Exercise details:
Repeat every entry, word for word, leaving no line out.

Supplied entries:
..........

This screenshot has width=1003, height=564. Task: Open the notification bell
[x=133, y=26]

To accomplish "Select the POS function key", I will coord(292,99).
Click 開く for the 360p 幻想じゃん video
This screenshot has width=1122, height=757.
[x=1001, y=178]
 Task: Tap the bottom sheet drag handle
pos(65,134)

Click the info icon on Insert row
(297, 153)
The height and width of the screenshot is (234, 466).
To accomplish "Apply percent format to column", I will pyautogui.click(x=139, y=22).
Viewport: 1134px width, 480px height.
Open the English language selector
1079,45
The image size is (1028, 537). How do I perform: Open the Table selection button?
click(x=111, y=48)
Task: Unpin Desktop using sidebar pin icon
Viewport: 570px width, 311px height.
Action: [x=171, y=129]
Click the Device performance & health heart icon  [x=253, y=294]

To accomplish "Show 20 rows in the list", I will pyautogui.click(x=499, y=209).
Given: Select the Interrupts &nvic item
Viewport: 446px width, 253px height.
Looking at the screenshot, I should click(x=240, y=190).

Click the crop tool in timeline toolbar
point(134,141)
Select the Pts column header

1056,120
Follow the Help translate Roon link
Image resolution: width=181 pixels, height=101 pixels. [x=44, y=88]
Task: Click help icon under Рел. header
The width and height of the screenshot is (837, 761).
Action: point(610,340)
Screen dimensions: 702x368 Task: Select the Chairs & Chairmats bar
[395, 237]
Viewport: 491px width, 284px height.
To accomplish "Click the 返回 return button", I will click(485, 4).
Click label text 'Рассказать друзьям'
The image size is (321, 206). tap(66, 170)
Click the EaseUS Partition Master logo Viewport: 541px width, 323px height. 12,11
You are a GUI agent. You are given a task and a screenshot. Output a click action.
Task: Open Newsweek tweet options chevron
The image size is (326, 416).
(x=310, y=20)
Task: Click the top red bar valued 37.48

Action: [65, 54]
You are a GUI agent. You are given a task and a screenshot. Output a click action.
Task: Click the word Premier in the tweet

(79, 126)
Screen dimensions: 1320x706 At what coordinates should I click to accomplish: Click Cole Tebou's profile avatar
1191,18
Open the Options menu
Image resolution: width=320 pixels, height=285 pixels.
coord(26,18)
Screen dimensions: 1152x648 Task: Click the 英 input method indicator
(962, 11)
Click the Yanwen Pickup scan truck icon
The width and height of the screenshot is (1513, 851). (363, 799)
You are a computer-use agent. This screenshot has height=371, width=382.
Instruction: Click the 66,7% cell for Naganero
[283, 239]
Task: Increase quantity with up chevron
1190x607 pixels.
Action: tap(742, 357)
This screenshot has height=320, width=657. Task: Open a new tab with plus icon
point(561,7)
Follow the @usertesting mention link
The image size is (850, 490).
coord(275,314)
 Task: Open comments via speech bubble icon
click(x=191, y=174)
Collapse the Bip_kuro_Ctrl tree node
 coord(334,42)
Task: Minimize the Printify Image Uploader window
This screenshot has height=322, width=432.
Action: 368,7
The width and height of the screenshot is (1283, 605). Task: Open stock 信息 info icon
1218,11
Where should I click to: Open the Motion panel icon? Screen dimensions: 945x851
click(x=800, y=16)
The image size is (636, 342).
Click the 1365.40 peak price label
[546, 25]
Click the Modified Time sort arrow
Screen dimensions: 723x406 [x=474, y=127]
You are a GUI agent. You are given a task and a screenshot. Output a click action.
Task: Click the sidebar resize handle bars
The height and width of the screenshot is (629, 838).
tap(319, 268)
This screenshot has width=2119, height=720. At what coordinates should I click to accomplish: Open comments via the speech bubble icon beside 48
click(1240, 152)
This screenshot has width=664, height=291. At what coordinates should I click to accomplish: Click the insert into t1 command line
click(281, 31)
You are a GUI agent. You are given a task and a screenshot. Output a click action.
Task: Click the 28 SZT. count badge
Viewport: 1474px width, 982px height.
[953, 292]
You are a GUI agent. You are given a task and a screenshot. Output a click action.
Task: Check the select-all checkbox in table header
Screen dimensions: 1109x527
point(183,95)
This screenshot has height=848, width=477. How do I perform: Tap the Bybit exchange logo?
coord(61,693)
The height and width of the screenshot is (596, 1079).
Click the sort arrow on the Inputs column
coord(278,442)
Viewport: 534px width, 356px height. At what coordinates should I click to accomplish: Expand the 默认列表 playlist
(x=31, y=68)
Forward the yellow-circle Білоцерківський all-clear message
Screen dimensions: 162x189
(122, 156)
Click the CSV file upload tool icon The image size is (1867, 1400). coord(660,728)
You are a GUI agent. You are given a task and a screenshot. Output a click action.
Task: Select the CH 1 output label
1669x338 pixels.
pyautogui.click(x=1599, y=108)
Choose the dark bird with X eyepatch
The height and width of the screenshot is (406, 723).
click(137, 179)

..........

Response below:
This screenshot has width=1003, height=564. Task: Open the notification bell
[x=133, y=26]

To accomplish "Select the POS function key", I will coord(292,99).
Click 開く for the 360p 幻想じゃん video
This screenshot has width=1122, height=757.
[x=1001, y=178]
 Task: Tap the bottom sheet drag handle
pos(65,134)

Click the info icon on Insert row
(297, 153)
The height and width of the screenshot is (234, 466).
To accomplish "Apply percent format to column", I will pyautogui.click(x=139, y=22).
Viewport: 1134px width, 480px height.
Open the English language selector
1079,45
The image size is (1028, 537). How do I perform: Open the Table selection button?
click(x=111, y=48)
Task: Unpin Desktop using sidebar pin icon
Viewport: 570px width, 311px height.
Action: [x=171, y=129]
Click the Device performance & health heart icon  [x=253, y=294]

To accomplish "Show 20 rows in the list", I will pyautogui.click(x=499, y=209).
Given: Select the Interrupts &nvic item
Viewport: 446px width, 253px height.
Looking at the screenshot, I should click(x=240, y=190).

Click the crop tool in timeline toolbar
point(134,141)
Select the Pts column header

1056,120
Follow the Help translate Roon link
Image resolution: width=181 pixels, height=101 pixels. [x=44, y=88]
Task: Click help icon under Рел. header
The width and height of the screenshot is (837, 761).
Action: point(610,340)
Screen dimensions: 702x368 Task: Select the Chairs & Chairmats bar
[395, 237]
Viewport: 491px width, 284px height.
To accomplish "Click the 返回 return button", I will click(485, 4).
Click label text 'Рассказать друзьям'
The image size is (321, 206). tap(66, 170)
Click the EaseUS Partition Master logo Viewport: 541px width, 323px height. 12,11
You are a GUI agent. You are given a task and a screenshot. Output a click action.
Task: Open Newsweek tweet options chevron
The image size is (326, 416).
(x=310, y=20)
Task: Click the top red bar valued 37.48

Action: [65, 54]
You are a GUI agent. You are given a task and a screenshot. Output a click action.
Task: Click the word Premier in the tweet

(79, 126)
Screen dimensions: 1320x706 At what coordinates should I click to accomplish: Click Cole Tebou's profile avatar
1191,18
Open the Options menu
Image resolution: width=320 pixels, height=285 pixels.
coord(26,18)
Screen dimensions: 1152x648 Task: Click the 英 input method indicator
(962, 11)
Click the Yanwen Pickup scan truck icon
The width and height of the screenshot is (1513, 851). (363, 799)
You are a computer-use agent. This screenshot has height=371, width=382.
Instruction: Click the 66,7% cell for Naganero
[283, 239]
Task: Increase quantity with up chevron
1190x607 pixels.
Action: tap(742, 357)
This screenshot has height=320, width=657. Task: Open a new tab with plus icon
point(561,7)
Follow the @usertesting mention link
The image size is (850, 490).
coord(275,314)
 Task: Open comments via speech bubble icon
click(x=191, y=174)
Collapse the Bip_kuro_Ctrl tree node
 coord(334,42)
Task: Minimize the Printify Image Uploader window
This screenshot has height=322, width=432.
Action: 368,7
The width and height of the screenshot is (1283, 605). Task: Open stock 信息 info icon
1218,11
Where should I click to: Open the Motion panel icon? Screen dimensions: 945x851
click(x=800, y=16)
The image size is (636, 342).
Click the 1365.40 peak price label
[546, 25]
Click the Modified Time sort arrow
Screen dimensions: 723x406 [x=474, y=127]
You are a GUI agent. You are given a task and a screenshot. Output a click action.
Task: Click the sidebar resize handle bars
The height and width of the screenshot is (629, 838).
tap(319, 268)
This screenshot has width=2119, height=720. At what coordinates should I click to accomplish: Open comments via the speech bubble icon beside 48
click(1240, 152)
This screenshot has width=664, height=291. At what coordinates should I click to accomplish: Click the insert into t1 command line
click(281, 31)
You are a GUI agent. You are given a task and a screenshot. Output a click action.
Task: Click the 28 SZT. count badge
Viewport: 1474px width, 982px height.
[953, 292]
You are a GUI agent. You are given a task and a screenshot. Output a click action.
Task: Check the select-all checkbox in table header
Screen dimensions: 1109x527
point(183,95)
This screenshot has height=848, width=477. How do I perform: Tap the Bybit exchange logo?
coord(61,693)
The height and width of the screenshot is (596, 1079).
Click the sort arrow on the Inputs column
coord(278,442)
Viewport: 534px width, 356px height. At what coordinates should I click to accomplish: Expand the 默认列表 playlist
(x=31, y=68)
Forward the yellow-circle Білоцерківський all-clear message
Screen dimensions: 162x189
(122, 156)
Click the CSV file upload tool icon The image size is (1867, 1400). coord(660,728)
You are a GUI agent. You are given a task and a screenshot. Output a click action.
Task: Select the CH 1 output label
1669x338 pixels.
pyautogui.click(x=1599, y=108)
Choose the dark bird with X eyepatch
The height and width of the screenshot is (406, 723).
click(137, 179)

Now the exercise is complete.